= GIVEN TEXT =
# Red Tongue



## Penny & Maggie's Mom (Oct 4, 2007)

I'd give the vet a call.... why??? cuz I'm a major worrywart. I still check Cody's gum color daily after his AIHA. Are his gums pink??????


----------



## ILoveMyGolden (Oct 19, 2006)

Gums are pink/normal, just the tongue...!


----------



## amy22 (May 11, 2008)

Gosh...I would call the vet too...Im also a big worrywart!


----------



## tennisball (Oct 14, 2009)

Did he have a lot of exercise today? I remember reading that their tongues can turn a deep red when they're overheated, but since it's winter and you're in Ontario, it's highly unlikely. I would call the vet just to be on the safe side.


----------



## nixietink (Apr 3, 2008)

I'm bumping this thread. Vito has has a really red tongue the past few days when it is normally pink. No changes in activity level, appetite, etc.


----------



## luvgolds (May 20, 2009)

Harley had a very red tongue - I would say deep burgundy or purple - like a dark red wine color - when his allergy symptoms started about 3 weeks ago. I noticed that right away, before even the other symptoms. I did have Harley at the vet and put on some other postings the issue's we've encountered. I've since talked to a friend who's golden has allergy issues and they said as well their golden's tongue turned that color when allergies flared up. My vet didn't say much about the deep color tongue either way, my friend said her vet didn't say much as well either. 

We think Harley's allergies were related to a change in food. He's back on his old food now for alittle over a week and every day his tongue seems to be getting back to a normal color.

Does your golden have other symptoms -more panting than usual, licking paws, chewing fur, fatigue, inability to exercise for standard periods of time? 

If there are other symptoms as well, it may be a sign of allergies, like I believe it was for my Harley, and for the friend I talked to who. In general, the vet was not concerned about the deep color in the tongue.

Just my two cents!


----------



## Florabora22 (Nov 30, 2008)

= DIRECTIONS =
[A] Reproduce the part of the red tongue thread from "We think Harley's" to "a normal color." word for word.
[B] Resume the red tongue thread after its final sentence.
The lines that come next are separate material, unrelated to the red tongue thread.

= SUPPLIED INFORMATION =
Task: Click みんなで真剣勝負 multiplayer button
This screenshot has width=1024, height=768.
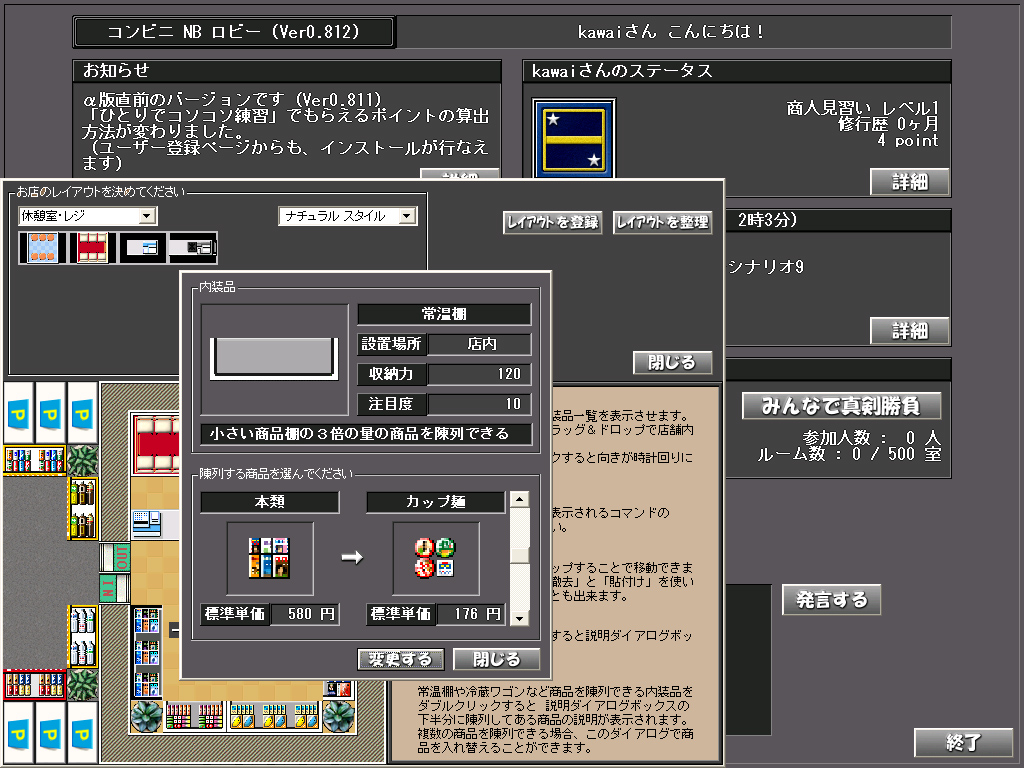Action: click(x=841, y=406)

= RESPONSES TO THE TASKS =
[A]
We think Harley's allergies were related to a change in food. He's back on his old food now for alittle over a week and every day his tongue seems to be getting back to a normal color.

[B]
If it turns dark purpleish, I'd be concerned. Carmella's tongue started turning purple and actually turned black @ one point b/c fluid was collecting in her chest cavity and compressing her heart, thus resulting in low oxygen in her blood. That said... I highly doubt it's anything to worry about, and it could just be from heat or lots of exercise.


----------



## Woodyspond (Nov 27, 2010)

*Dark Red Tongue*

My 10 month old Goldie has a dark red tongue as well. It used to be pink. I took him to the vet and she didn't think it was a problem but I had her draw blood and do a complete fecal testing just in case. It hasn't come back yet but I will post when it does. I feel terrible that something might be wrong with my little guy!


----------



## Woodyspond (Nov 27, 2010)

*Dark Red Tongue*

I posted that my 10 month old has a dark red tongue and I went to the vet. She did extensive blood work and even sent a fecal out for a complete workup and it was all normal. Its still red though and his gums get a little red too. I was wondering if anyone else out there has this problem. They WERE pink, this is kind of new, within a couple of months. I think I saw something about allergies and I know Goldens have tons of allergies. This is my 2nd Golden and my first was allergic to everything under the sun. My 10 month old, Casey, has had some skin problems, hot spots so I was wondering if that had anything to do with the tongue. Any help out there would really be appreciated. I love this little guy!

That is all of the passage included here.